= Juan Carlos Guzmán-Betancourt =

Colombian criminal and impostor (born 1976)

Juan Carlos Guzmán-Betancourt (born 1976) is a Colombian impostor and conman. Guzmán is believed to have stolen at least $1 million in various countries. He has used at least ten different false identities and has been pursued in Colombia, Venezuela, Mexico, Canada, Russia, Thailand and Japan.

==Early life==
Guzmán was born in 1976 in Roldanillo, Colombia. On June 4, 1993, he traveled to Miami as a wheel-well stowaway, calling himself Guillermo Rosales. As an unnamed male, "13 years old", he was listed in the FAA report on flights with stowaways.

==Criminal record==
Betancourt was first arrested in the United Kingdom in 1998 on suspicion of four burglaries at Le Méridien Piccadilly Hotel, and of using a stolen credit card. In the U.S. states of Virginia, New York, and Florida, Guzmán was convicted of larceny and credit card fraud, being deported from the U.S. three times. In 2010 Betancourt was sentenced to 30 months in federal prison for entering the United States illegally from Canada.

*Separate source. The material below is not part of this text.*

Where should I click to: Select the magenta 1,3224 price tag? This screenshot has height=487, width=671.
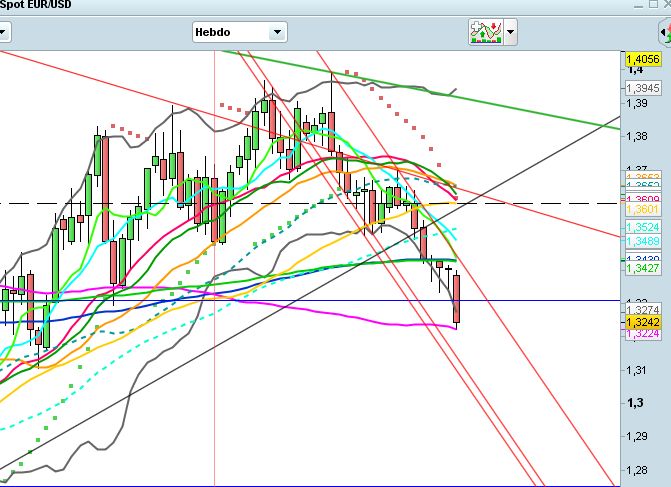[x=645, y=335]
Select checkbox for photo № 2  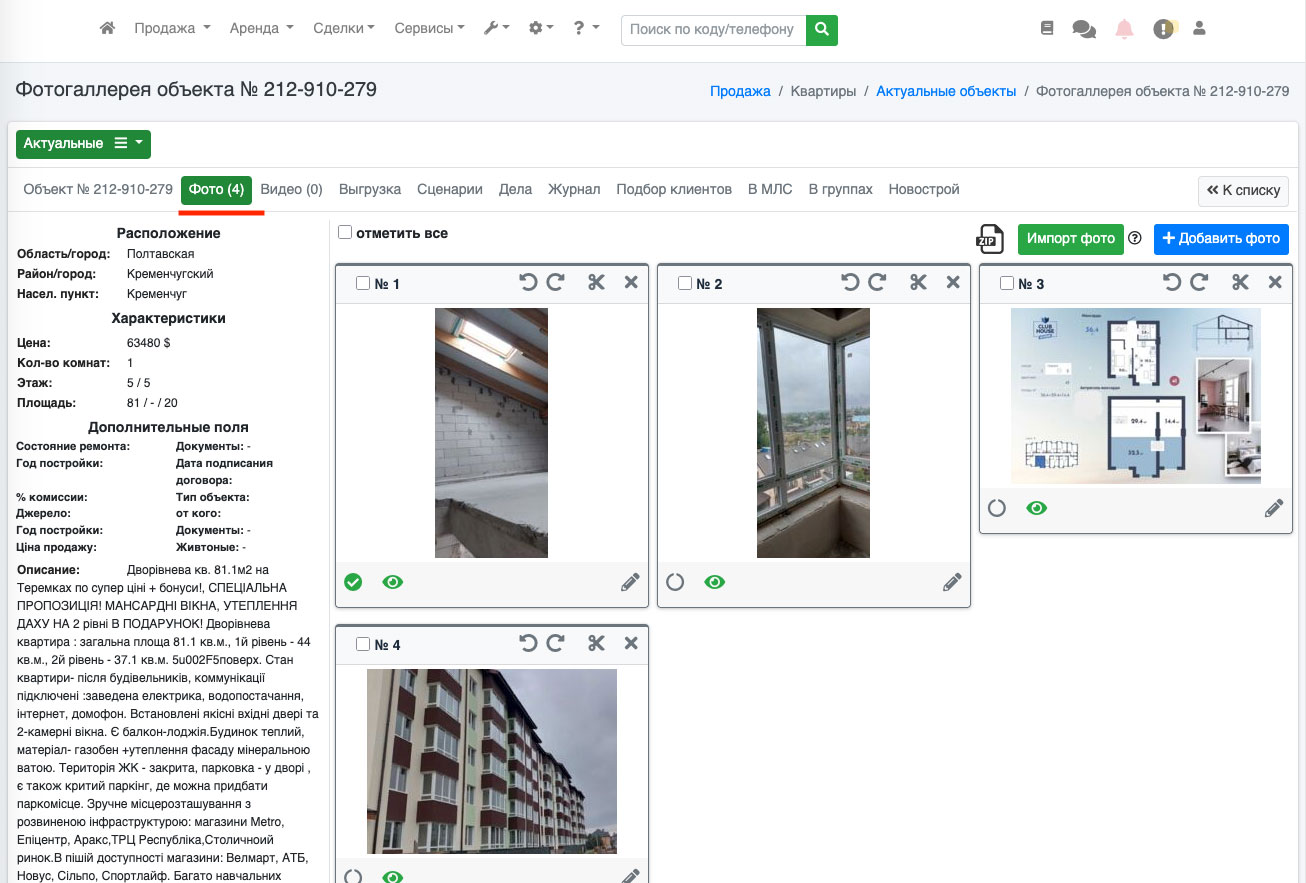(x=685, y=284)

He had in his possession a passport from Spain with his photo and a false name (Jordi Ejarque-Rodriguez) obtained from the Spanish consulate in Abu Dhabi.

==Television portrayal==
Betancourt is portrayed in the third season of the popular British series Con Men Case Files in the fifth episode entitled "The Perfect 5 Star Hotel Con" (2011).